Sur ce point je vous rassure : vous ÊTES un malade mental.

— J’ai travaillé dix-sept ans dans cette piaule. Dix-huit heures par jour sur l’établi, trois cent soixante-cinq jours par an. Trois sorties par semaine, le temps pour moi de fréquenter les marchands de thérapies, qui tous donnaient un nom différent à mon mal, qui tous savaient comment m’en défaire. Les plus sincères ne m’épargnaient pas : même si je parvenais à la maintenir à distance, mon angoisse ne me quitterait jamais. Tout jeune, j’ai admis cette fatalité et me suis débarrassé de l’idée d’être heureux. Certes, j’ai été tenté de gober quelques pilules, d’écluser quelques bouteilles. Mais les unes me laissaient dans une sorte de léthargie où mes notes ne s’accordaient plus, les autres me précipitaient dans une euphorie où mes vers perdaient pied. J’ai donc conclu un pacte avec mon mal : tant qu’il ne m’empêcherait pas de travailler, je le laisserais définir les limites de ma liberté.

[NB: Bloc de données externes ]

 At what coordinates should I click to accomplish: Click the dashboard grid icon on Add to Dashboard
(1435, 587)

L’homme assis en face de lui, résigné, sombrait maintenant dans une sorte de compassion pour son client. Sans doute s’agissait-il d’une variante aiguë du syndrome de Stockholm, quand l’otage, par un étrange effet d’empathie, est prêt à rallier la cause de son kidnappeur. Il avait maintenant envie de pleurer non plus sur son propre sort, mais sur celui de son client. Ce salaud-là allait finir par lui arracher des larmes. Il avait gagné.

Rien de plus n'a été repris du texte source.